Today the South African Students Congress (SASCO) our sister organisation launches its Right to Learn Campaign in Mpumalanga. This gathering will be addressed by the leadership of the Progressive Youth Alliance as part of the commitments we have made in ensuring that we achieve ‘Free Education in our Lifetime' as part of the broader struggles for socialism we wage in dismantling the legacy of apartheid colonialism and the capitalist system in South Africa and beyond.
The characteristics of apartheid legacy still haunt us across the education sector and are more viral in the higher education institutions that were the preserve of the elite and racial exclusion. It is this legacy that we should push our campaigns strongly without being defocused by the neo-liberal media with the clearest understanding that struggle is the determinant of transformation.
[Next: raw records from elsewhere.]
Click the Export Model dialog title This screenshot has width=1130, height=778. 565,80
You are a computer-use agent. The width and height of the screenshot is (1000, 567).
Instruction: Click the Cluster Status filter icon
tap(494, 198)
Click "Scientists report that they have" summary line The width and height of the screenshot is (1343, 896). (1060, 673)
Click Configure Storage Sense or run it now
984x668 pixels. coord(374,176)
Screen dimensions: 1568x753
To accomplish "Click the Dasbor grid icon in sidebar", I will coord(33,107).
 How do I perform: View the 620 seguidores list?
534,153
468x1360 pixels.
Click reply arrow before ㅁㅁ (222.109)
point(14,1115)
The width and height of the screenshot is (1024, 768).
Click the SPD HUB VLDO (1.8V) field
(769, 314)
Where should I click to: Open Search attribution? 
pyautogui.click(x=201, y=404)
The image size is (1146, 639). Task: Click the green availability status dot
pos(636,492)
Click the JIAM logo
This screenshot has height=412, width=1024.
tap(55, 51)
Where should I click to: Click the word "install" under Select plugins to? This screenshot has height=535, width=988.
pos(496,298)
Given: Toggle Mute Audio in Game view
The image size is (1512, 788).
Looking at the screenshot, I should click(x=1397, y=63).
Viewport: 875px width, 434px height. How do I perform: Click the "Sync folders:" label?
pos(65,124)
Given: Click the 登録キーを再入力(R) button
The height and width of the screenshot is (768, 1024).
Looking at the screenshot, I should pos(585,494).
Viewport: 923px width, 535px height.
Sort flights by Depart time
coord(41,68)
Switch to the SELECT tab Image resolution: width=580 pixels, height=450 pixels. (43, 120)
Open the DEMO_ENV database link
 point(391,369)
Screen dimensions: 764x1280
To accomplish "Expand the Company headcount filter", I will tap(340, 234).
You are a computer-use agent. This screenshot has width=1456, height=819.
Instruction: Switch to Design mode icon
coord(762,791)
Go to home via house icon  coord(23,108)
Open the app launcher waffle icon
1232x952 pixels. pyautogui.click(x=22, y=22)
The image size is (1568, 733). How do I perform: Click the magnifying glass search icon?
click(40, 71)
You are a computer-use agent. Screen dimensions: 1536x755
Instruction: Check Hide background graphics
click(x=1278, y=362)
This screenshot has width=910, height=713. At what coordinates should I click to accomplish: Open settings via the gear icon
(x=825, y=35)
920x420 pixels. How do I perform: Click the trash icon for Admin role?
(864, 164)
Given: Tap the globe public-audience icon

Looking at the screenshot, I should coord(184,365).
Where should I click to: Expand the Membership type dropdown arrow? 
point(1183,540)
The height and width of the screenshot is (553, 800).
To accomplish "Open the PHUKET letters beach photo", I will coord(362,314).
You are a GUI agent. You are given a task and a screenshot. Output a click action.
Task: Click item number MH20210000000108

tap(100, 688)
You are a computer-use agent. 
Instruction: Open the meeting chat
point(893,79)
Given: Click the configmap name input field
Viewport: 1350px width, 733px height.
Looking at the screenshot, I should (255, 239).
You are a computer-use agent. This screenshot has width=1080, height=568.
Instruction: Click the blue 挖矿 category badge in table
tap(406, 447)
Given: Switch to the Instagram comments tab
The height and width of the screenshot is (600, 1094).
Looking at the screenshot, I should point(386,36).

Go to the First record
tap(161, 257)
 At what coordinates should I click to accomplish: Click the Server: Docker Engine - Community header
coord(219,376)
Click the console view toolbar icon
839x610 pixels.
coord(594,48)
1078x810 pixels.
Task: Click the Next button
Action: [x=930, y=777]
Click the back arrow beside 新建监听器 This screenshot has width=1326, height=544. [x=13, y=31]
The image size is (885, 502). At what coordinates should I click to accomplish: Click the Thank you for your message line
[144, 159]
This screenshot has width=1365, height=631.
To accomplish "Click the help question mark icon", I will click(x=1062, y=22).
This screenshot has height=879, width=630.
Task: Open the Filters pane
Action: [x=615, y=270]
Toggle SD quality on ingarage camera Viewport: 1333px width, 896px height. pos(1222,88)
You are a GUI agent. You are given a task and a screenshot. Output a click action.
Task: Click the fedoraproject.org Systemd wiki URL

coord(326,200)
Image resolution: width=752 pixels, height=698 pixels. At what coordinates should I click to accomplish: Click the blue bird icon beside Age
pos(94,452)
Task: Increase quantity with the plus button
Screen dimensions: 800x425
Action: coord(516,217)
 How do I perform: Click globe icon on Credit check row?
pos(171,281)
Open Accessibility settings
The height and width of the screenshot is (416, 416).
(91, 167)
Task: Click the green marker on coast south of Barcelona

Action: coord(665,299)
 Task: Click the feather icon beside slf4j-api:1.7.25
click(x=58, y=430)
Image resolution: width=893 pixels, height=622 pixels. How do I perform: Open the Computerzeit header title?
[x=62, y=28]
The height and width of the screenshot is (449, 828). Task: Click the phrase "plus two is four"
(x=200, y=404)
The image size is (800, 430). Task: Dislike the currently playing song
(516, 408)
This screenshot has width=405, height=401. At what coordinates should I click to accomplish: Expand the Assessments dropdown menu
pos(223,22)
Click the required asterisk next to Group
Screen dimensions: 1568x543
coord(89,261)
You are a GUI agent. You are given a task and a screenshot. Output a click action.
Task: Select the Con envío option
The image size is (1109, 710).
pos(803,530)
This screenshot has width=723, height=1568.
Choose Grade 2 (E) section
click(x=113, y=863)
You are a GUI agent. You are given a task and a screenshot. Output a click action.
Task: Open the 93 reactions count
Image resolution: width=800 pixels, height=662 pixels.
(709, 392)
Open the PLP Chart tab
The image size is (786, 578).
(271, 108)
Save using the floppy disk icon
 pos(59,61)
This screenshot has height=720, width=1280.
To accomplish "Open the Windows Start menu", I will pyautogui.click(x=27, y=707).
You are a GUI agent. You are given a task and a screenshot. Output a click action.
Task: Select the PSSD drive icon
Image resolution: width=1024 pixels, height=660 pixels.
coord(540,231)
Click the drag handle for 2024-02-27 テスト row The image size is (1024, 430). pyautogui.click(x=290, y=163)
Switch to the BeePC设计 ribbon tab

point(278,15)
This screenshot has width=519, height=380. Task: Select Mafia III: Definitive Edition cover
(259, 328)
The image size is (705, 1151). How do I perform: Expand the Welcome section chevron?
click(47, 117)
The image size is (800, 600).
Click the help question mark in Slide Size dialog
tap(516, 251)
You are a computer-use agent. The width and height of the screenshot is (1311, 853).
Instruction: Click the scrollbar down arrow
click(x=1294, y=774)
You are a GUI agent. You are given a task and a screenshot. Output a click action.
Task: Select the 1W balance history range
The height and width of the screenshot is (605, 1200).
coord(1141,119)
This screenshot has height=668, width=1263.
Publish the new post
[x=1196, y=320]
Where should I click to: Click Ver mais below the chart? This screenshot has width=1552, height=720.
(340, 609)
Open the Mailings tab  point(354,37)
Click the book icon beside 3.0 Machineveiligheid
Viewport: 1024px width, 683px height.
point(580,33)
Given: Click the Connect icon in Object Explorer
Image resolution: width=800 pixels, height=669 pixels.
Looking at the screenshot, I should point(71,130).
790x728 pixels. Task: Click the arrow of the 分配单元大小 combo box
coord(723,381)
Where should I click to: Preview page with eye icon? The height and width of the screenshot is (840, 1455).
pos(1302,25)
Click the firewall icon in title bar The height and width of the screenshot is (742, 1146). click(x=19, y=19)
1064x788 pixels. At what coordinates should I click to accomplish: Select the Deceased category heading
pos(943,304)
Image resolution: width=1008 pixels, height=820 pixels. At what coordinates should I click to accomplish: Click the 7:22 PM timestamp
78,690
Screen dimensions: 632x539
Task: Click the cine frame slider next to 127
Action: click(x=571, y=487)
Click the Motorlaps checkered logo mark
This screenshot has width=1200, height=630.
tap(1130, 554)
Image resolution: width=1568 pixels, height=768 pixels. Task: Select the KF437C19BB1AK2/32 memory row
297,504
There is resistance from university councils and management and there are a lot of cover-ups of incidents that seek to dehumanise and treat black African and working class students, workers and some lecturers within these institutions as sub-standard.
We have been exposed recently to the Democratic Alliance Student Organisation's vile racial soft porn poster and the death of a student in University of North West as part of what can be referred to as initiation systems that happen across South African universities and management continues to deny their existence, the same happened with the Reitz case at the University of Free State and many others. It is a sad story that in all this cases the racial connotation remains and makes us alive to the remnants that seek to entrench racism and elitism within education, and society.
We send our condolences again to the family that has lost one hope of survival from the conditions it finds itself trapped in, this is the second condolences that we send as a consequence of hunger for higher education despite the circumstances of death but they highlight the inhumane systems towards the working class and the continued oppression of the black man due to his or her race. This conditions cannot continue to exist and rear their heads; we urge that the issues of race are dealt with adequately and with the necessary sensitivity in institutions and society before their sporadic outbursts become a norm that will prove challenging to society.
The recent nude campaign by the Democratic Alliance Student Organisation has raised a lot of brows as it further exposes the myth that the Democratic Alliance is an organisation that wants to see a transformed South Africa and believes in a non-racial vision. This dream of the DA is nothing but a smokescreen which plays to the gallery and this nudist perception of politics is just a face of the immoral neo-liberal perceptions that are uncaring and insensitive to the plight of the majority unless they want their votes.
The DA cannot hope that just by having a dream on a non-racial society that purports that they in fact will realise that vision. For as long as the DA, its structures and membership fails to acknowledge the legacy and brutal history of apartheid-colonialism and the need to dismantle such through a myriad of policies such as Affirmative Action, BBBEE, land redistribution and many more interventions; its vision is a myth of a pot at the end of a rainbow.